Description
This Slow Cooker Chicken and Sweet Potato Chili is a hearty, flavorful dish perfect for cozy meals. It combines tender chicken breasts, sweet potatoes, beans, and a blend of chili spices slow-cooked to perfection, delivering a comforting and nutritious meal with minimal effort.
Ingredients
Scale
Protein
- 2-3 boneless skinless chicken breasts (or thighs for extra juiciness)
Vegetables & Beans
- 2 medium sweet potatoes (peeled and cubed)
- 1 can (15 oz) black beans, rinsed and drained
- 1 can (15 oz) kidney beans, rinsed and drained
- 1 medium onion, diced
- 3 cloves garlic, minced
- 1 cup frozen or fresh corn
- 1 diced bell pepper
- 1-2 diced jalapeños (optional, for added heat)
Tomatoes & Liquids
- 1 can (14 oz) diced tomatoes
- 1 can (8 oz) tomato sauce
- 2 cups chicken broth
Spices & Seasonings
- 2 tsp chili powder
- 1 tsp cumin
- 1 tsp smoked paprika
- ½ tsp cayenne pepper (optional)
Garnish & Serving
- Lime juice (for serving)
- Optional: shredded cheese, sour cream, avocado, cilantro
Instructions
- Prep the Ingredients: Peel and cube the sweet potatoes into bite-sized pieces. Dice the onion and mince the garlic. If using, dice the bell peppers and jalapeños as well.
- Assemble in the Slow Cooker: Place the chicken breasts at the bottom of the slow cooker. Add the sweet potatoes, black beans, kidney beans, onion, garlic, corn, bell pepper, and jalapeños on top.
- Add Liquids and Spices: Pour in the diced tomatoes, tomato sauce, and chicken broth. Stir in the chili powder, cumin, smoked paprika, and cayenne pepper if using to evenly distribute the flavors.
- Cook the Chili: Cover the slow cooker and cook on low for 6-8 hours or on high for 3-4 hours, until the chicken is fully cooked and tender.
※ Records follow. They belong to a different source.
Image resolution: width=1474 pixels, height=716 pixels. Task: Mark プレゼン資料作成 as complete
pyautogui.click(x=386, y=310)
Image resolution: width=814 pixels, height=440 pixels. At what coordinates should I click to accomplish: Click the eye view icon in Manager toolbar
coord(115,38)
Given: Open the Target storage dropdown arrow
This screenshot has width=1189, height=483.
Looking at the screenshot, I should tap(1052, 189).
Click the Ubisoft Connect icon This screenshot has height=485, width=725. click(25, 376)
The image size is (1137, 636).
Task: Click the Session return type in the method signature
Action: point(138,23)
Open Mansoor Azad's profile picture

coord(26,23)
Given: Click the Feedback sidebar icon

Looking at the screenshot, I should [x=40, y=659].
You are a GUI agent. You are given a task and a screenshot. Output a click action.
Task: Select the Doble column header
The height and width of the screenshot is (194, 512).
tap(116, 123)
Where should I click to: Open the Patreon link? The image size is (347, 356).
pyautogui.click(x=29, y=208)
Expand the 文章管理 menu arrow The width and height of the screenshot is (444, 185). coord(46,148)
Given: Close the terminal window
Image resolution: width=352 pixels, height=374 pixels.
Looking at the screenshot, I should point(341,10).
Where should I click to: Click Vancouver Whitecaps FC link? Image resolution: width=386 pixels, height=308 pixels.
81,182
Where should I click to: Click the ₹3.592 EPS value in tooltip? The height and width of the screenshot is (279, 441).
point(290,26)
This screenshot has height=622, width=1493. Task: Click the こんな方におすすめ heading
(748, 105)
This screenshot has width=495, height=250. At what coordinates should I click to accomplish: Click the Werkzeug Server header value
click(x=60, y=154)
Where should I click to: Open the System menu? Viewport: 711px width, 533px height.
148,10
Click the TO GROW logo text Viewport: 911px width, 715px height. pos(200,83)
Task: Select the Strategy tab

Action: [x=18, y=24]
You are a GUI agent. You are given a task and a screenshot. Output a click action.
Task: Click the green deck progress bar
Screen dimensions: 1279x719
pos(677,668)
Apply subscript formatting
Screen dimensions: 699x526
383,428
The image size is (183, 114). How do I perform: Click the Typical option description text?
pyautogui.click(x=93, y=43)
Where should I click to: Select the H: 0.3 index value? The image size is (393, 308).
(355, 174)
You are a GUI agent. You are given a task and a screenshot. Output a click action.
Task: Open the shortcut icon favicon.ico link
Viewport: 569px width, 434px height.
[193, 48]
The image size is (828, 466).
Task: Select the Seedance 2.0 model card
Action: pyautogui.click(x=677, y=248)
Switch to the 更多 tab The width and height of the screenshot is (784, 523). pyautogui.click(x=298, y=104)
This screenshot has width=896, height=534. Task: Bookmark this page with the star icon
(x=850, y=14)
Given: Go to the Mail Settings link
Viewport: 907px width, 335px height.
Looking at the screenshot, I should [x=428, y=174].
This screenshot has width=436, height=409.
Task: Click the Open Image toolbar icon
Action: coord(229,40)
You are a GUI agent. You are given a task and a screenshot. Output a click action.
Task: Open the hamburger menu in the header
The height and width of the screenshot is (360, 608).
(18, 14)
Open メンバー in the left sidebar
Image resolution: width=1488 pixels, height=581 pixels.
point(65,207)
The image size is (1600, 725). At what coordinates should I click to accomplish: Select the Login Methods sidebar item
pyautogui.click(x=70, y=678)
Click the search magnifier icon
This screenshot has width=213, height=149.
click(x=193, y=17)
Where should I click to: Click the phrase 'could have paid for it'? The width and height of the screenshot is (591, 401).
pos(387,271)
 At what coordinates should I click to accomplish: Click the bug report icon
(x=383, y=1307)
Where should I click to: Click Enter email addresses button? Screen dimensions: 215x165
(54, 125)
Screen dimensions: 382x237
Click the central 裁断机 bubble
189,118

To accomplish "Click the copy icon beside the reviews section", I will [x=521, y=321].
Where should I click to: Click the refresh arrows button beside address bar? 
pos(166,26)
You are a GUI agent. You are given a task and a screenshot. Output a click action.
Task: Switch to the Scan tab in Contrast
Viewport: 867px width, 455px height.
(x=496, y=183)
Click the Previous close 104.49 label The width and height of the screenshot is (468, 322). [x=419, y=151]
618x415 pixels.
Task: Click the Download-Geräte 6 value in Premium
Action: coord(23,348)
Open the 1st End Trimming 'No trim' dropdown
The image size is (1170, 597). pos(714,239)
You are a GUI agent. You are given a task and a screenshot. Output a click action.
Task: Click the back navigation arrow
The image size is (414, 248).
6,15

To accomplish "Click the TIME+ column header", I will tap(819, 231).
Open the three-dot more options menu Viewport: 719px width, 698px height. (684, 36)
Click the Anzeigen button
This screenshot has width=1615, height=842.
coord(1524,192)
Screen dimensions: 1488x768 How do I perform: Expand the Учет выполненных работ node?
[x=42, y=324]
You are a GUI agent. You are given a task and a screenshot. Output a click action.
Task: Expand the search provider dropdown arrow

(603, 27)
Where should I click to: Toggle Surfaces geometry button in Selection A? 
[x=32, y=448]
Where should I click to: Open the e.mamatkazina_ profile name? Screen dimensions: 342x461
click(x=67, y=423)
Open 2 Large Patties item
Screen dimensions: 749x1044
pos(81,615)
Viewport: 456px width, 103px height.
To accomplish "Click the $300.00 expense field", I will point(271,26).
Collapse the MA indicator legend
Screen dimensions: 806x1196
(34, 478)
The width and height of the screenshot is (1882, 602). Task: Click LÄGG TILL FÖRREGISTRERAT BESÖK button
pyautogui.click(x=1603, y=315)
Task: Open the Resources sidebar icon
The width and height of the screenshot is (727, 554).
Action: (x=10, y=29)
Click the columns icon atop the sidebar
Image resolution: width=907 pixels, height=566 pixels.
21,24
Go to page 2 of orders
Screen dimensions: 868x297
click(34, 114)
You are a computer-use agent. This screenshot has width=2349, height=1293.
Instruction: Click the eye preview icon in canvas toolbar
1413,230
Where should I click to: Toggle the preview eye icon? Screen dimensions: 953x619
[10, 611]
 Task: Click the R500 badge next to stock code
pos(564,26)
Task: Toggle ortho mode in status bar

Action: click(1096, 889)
- Shred Chicken: Once the chicken is cooked through, shred it directly in the slow cooker using two forks, mixing it into the chili.
- Adjust Consistency: For a thicker chili, mash some of the sweet potatoes with the back of a spoon to thicken the sauce. If the chili is too thick, add more chicken broth until you reach the desired consistency.
- Serve and Garnish: Spoon the chili into bowls and garnish with your favorite toppings such as shredded cheese, sour cream, avocado, cilantro, or a squeeze of lime juice. Serve with rice, cornbread, or enjoy on its own.
Notes
- You can substitute chicken thighs for breasts for moister meat.
- Adjust the heat by varying the amount of jalapeños and cayenne pepper.
- Leftovers can be refrigerated for up to 4 days or frozen for up to 3 months.
- For a vegetarian version, omit the chicken and use vegetable broth instead.
- Adding a squeeze of fresh lime juice right before serving brightens the flavors beautifully.